Your answer must be the exact lines of the listing below that run from the line with "Task: Click the Tickets panel header icon" to the line with "Select the Format", ends included, and no pictures.

** Opening ENTRIES PROVIDED block **

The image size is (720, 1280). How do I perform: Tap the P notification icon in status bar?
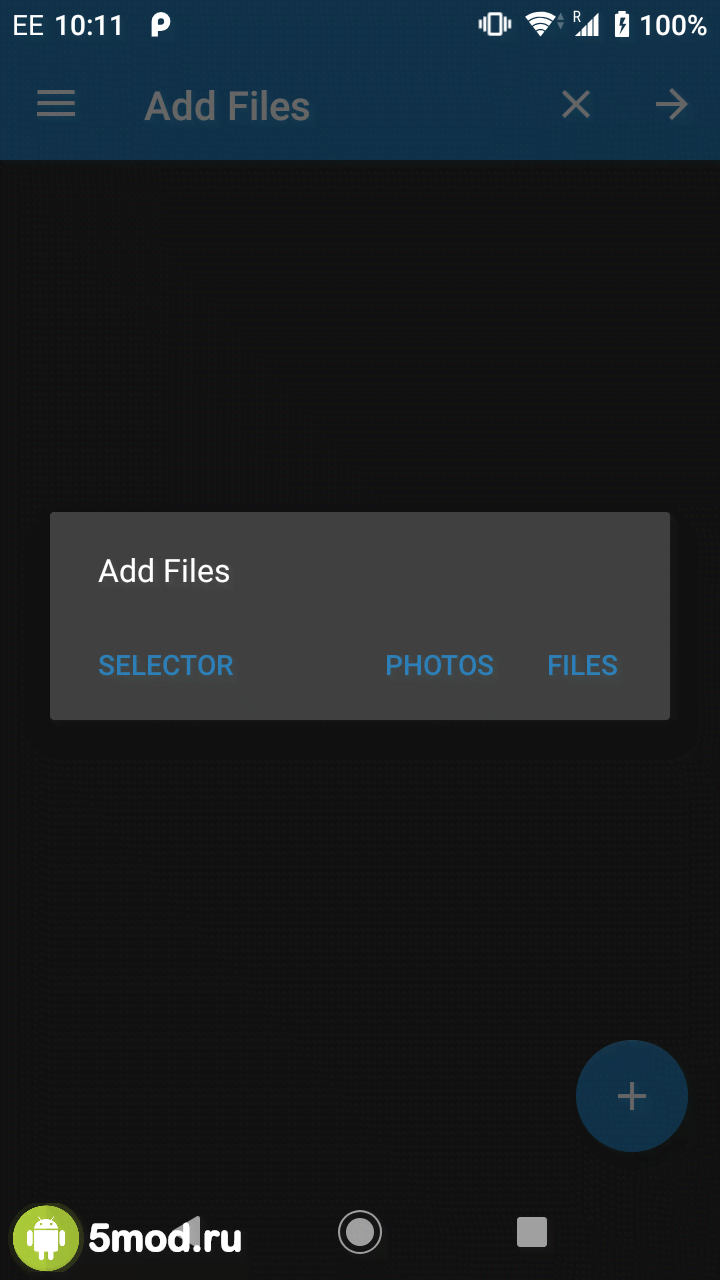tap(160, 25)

** Closing ENTRIES PROVIDED block **
** Opening ENTRIES PROVIDED block **

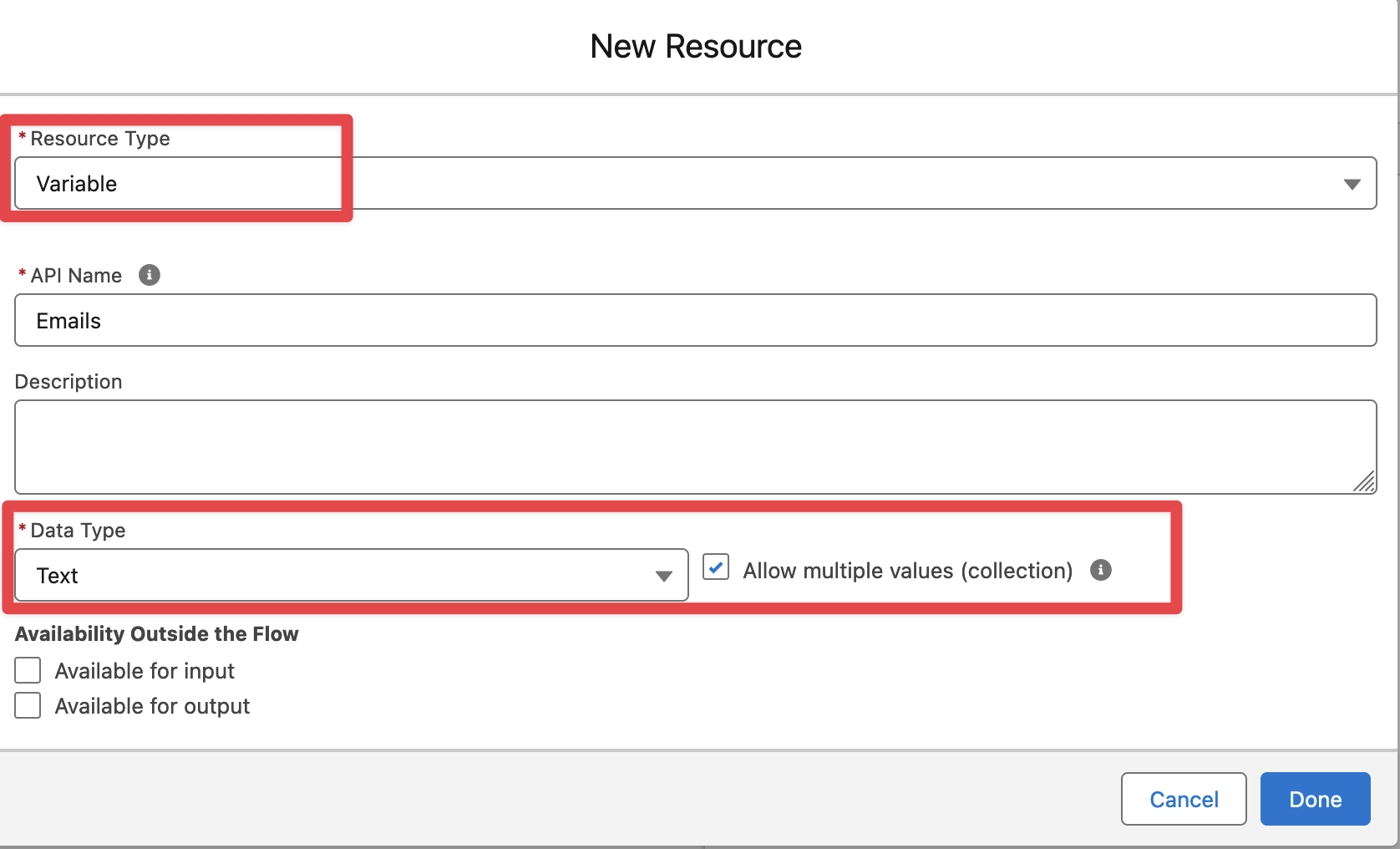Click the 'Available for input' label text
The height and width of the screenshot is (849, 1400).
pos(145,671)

** Closing ENTRIES PROVIDED block **
** Opening ENTRIES PROVIDED block **

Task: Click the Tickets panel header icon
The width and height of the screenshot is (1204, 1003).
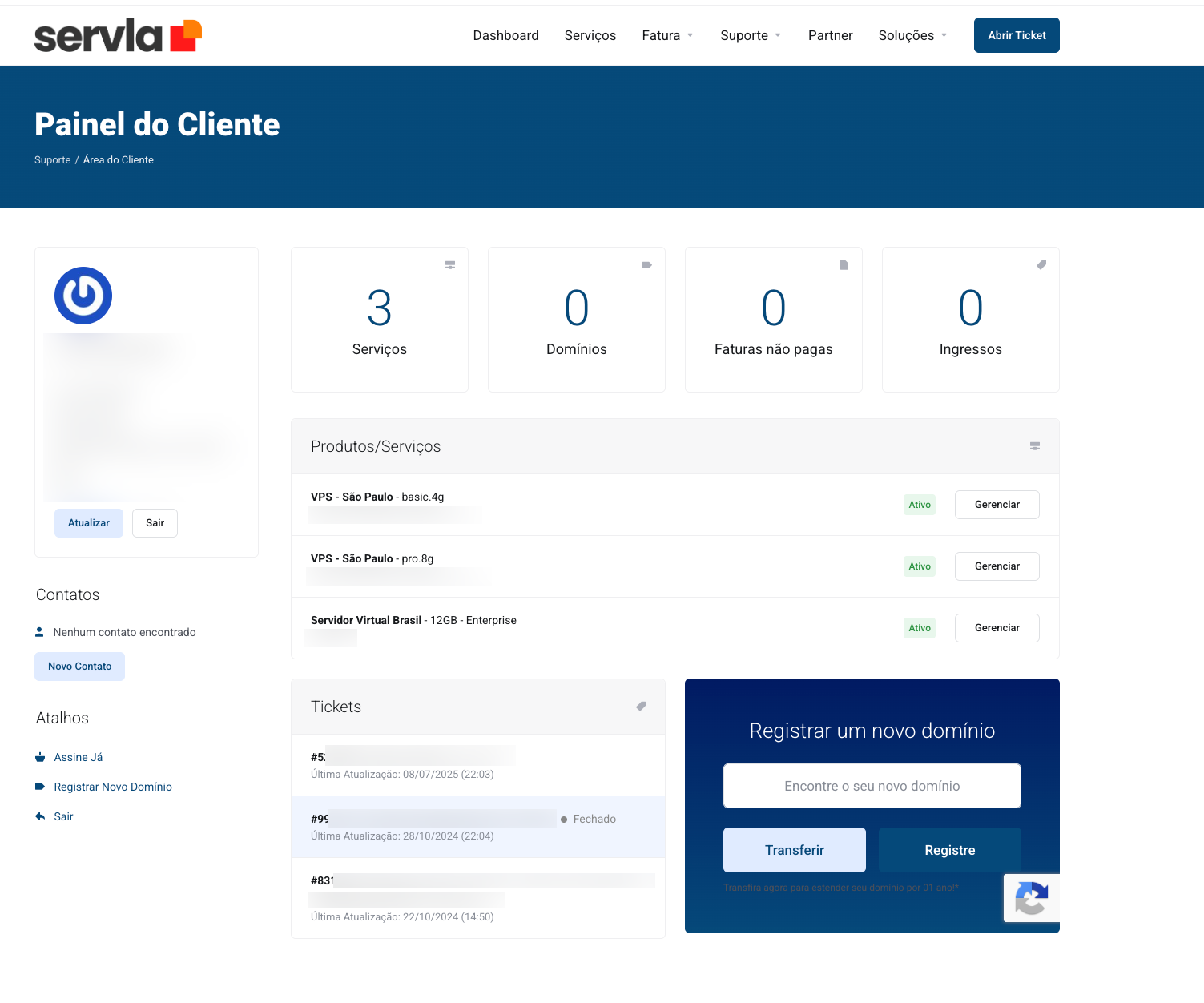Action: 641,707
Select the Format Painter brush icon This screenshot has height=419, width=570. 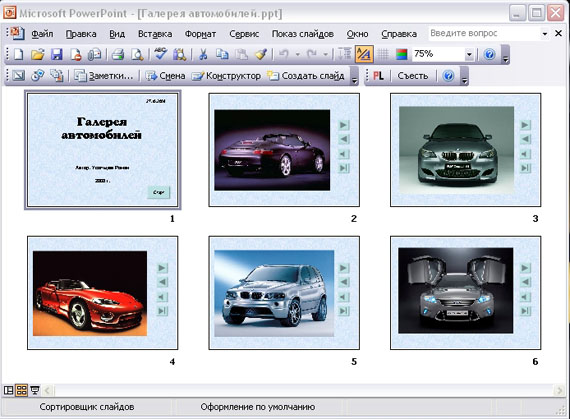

** Closing ENTRIES PROVIDED block **

> [TASK RESPONSE]:
Task: Click the Tickets panel header icon
The width and height of the screenshot is (1204, 1003).
Action: 641,707
Select the Format Painter brush icon This screenshot has height=419, width=570. 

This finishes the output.